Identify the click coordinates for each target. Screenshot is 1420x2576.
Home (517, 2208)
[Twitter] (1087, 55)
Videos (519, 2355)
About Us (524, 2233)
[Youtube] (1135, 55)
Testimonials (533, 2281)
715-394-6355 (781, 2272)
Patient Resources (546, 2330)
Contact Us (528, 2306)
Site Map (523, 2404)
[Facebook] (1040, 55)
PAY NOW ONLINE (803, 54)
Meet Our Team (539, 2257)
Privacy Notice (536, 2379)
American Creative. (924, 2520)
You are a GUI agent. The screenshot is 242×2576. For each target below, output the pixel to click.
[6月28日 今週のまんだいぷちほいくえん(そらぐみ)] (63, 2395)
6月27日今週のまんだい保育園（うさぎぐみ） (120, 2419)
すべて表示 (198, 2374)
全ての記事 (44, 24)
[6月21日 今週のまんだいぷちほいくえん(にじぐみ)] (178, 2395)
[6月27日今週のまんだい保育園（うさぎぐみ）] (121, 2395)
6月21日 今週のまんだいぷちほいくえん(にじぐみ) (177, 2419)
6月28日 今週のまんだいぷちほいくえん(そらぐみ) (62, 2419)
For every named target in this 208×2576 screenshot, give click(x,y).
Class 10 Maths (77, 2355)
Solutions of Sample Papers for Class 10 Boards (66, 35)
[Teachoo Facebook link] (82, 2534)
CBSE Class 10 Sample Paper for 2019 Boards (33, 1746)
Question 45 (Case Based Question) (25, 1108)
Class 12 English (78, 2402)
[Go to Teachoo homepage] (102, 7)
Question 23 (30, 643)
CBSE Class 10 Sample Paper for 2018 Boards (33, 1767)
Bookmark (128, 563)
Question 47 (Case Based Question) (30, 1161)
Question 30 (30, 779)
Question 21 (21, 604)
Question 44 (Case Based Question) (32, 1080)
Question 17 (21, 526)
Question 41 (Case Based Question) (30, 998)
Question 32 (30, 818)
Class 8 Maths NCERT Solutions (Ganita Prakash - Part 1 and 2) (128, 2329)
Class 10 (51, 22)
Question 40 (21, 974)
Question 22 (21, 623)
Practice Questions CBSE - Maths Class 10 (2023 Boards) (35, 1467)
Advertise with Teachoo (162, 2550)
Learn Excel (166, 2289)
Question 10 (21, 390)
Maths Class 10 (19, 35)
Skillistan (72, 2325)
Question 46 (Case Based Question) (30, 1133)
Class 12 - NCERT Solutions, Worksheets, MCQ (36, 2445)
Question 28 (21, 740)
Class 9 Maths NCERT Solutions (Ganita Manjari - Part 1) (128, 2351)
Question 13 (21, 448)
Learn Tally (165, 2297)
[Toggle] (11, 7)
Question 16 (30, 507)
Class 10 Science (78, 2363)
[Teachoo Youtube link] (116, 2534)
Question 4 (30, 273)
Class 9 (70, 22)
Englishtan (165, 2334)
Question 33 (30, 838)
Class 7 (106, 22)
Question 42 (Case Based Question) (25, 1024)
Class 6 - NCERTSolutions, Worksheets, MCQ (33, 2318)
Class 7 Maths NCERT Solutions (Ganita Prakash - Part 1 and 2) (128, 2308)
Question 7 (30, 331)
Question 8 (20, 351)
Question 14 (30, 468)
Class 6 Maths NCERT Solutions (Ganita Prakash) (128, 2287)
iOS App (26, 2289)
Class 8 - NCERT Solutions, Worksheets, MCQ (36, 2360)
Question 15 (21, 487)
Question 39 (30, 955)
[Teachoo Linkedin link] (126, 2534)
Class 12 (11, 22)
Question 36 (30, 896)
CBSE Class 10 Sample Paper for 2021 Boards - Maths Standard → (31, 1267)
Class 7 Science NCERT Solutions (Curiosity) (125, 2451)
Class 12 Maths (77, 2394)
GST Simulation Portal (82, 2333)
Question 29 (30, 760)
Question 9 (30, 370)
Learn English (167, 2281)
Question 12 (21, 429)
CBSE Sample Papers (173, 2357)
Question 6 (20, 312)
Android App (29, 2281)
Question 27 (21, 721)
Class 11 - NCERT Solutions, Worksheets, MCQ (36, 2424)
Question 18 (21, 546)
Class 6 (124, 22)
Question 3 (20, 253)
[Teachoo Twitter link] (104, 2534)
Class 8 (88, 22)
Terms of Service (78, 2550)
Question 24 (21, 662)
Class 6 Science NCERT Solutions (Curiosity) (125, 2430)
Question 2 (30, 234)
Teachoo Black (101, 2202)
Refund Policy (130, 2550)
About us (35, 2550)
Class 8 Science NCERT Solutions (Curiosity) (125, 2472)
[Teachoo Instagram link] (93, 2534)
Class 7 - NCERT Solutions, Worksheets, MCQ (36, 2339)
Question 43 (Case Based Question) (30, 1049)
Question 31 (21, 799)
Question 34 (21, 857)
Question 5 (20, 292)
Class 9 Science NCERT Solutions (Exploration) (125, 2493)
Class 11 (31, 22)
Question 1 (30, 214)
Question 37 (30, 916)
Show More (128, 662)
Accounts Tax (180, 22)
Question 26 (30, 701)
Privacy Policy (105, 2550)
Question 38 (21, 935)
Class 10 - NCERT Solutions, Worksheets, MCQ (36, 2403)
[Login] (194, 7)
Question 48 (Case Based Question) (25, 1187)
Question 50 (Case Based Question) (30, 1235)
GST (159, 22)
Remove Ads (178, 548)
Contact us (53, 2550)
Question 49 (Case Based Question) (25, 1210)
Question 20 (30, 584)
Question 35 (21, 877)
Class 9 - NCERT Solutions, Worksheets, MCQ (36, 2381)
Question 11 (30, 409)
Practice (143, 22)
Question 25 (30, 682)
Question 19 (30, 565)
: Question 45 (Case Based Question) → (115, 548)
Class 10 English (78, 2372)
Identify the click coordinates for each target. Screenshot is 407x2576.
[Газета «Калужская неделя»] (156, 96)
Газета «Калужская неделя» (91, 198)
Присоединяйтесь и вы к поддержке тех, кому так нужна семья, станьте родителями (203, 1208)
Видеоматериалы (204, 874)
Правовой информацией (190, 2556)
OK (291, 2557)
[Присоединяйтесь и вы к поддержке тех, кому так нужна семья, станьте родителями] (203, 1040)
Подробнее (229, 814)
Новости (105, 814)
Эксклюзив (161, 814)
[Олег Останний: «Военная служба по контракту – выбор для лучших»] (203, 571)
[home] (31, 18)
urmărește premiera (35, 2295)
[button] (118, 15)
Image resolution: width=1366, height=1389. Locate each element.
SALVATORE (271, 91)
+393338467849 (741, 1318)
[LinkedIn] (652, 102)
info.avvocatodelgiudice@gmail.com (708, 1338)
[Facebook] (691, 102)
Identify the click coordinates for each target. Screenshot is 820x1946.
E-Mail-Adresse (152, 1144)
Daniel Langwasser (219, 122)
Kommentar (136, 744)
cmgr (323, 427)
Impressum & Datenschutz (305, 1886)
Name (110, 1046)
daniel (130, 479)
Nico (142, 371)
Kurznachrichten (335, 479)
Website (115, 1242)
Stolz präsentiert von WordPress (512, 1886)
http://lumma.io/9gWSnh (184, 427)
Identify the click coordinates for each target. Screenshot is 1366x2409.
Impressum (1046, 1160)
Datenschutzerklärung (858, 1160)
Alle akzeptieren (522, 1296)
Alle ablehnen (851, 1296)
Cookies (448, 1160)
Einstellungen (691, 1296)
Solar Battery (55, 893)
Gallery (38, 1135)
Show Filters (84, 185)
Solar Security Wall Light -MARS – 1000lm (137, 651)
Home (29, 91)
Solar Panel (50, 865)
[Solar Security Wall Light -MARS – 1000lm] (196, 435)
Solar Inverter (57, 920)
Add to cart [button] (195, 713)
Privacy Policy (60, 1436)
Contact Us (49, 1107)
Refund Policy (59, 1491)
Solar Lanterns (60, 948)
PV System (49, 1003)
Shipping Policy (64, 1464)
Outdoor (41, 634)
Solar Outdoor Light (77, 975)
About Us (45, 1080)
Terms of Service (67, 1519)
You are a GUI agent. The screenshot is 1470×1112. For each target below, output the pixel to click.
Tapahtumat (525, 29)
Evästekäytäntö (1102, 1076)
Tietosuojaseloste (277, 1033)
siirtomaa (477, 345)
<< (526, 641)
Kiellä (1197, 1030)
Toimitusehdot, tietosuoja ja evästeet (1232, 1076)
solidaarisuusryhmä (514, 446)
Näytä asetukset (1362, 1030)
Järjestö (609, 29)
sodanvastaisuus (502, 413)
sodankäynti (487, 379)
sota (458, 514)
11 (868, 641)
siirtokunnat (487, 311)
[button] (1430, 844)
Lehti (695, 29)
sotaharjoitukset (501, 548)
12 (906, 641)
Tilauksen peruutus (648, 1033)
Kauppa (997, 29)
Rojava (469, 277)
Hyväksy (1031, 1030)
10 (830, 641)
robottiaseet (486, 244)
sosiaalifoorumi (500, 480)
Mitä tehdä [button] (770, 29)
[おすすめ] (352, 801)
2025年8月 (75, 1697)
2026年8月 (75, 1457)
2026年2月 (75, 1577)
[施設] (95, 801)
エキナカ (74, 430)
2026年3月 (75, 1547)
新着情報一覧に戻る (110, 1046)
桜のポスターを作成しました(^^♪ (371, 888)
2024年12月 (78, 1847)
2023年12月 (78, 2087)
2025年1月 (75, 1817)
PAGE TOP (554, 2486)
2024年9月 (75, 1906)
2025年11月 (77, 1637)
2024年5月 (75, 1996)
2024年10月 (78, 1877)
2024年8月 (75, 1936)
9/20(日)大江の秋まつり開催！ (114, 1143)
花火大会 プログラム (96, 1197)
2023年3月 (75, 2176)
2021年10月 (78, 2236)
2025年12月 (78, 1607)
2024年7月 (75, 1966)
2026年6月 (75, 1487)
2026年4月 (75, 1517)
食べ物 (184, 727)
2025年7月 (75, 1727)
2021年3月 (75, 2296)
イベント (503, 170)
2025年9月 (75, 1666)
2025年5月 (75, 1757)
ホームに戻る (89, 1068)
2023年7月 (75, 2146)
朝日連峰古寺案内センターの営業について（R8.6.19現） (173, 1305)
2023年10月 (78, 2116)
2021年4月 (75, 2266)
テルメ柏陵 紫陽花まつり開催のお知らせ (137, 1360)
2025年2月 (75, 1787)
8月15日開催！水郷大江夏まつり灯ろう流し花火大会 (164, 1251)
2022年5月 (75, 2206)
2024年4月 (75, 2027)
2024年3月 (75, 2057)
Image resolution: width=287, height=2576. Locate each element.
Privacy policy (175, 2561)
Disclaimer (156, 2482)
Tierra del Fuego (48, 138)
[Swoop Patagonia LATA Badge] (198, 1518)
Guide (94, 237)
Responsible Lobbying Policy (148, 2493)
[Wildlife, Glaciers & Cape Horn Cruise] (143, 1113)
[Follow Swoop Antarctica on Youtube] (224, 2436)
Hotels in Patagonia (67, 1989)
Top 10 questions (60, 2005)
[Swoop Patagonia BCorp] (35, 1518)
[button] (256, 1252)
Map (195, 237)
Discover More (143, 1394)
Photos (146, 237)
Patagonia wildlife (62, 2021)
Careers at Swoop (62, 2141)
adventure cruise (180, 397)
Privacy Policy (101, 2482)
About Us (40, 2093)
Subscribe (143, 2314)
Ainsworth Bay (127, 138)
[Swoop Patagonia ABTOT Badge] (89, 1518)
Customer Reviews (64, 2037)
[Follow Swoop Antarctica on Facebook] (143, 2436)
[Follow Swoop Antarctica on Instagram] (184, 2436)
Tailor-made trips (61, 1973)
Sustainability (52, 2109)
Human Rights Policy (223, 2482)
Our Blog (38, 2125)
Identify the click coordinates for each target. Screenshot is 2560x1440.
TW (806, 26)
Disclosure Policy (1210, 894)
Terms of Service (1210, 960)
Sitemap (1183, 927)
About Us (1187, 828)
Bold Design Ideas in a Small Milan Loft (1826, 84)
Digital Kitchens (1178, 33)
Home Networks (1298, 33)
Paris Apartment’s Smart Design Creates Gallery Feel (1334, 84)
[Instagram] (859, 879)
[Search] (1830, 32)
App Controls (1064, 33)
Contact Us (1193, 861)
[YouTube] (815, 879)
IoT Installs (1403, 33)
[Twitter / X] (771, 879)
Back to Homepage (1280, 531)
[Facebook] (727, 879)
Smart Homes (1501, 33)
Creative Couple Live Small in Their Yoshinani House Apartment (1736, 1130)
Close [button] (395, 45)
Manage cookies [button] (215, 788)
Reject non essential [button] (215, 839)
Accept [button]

WHAT THE TASK REQUIRES: Look through the material for "Contact". Copy each line that has it.

SOLUTION BELOW:
Contact Us (528, 2306)
Contact us (53, 2550)
Contact Us (49, 1107)
Contact Us (1193, 861)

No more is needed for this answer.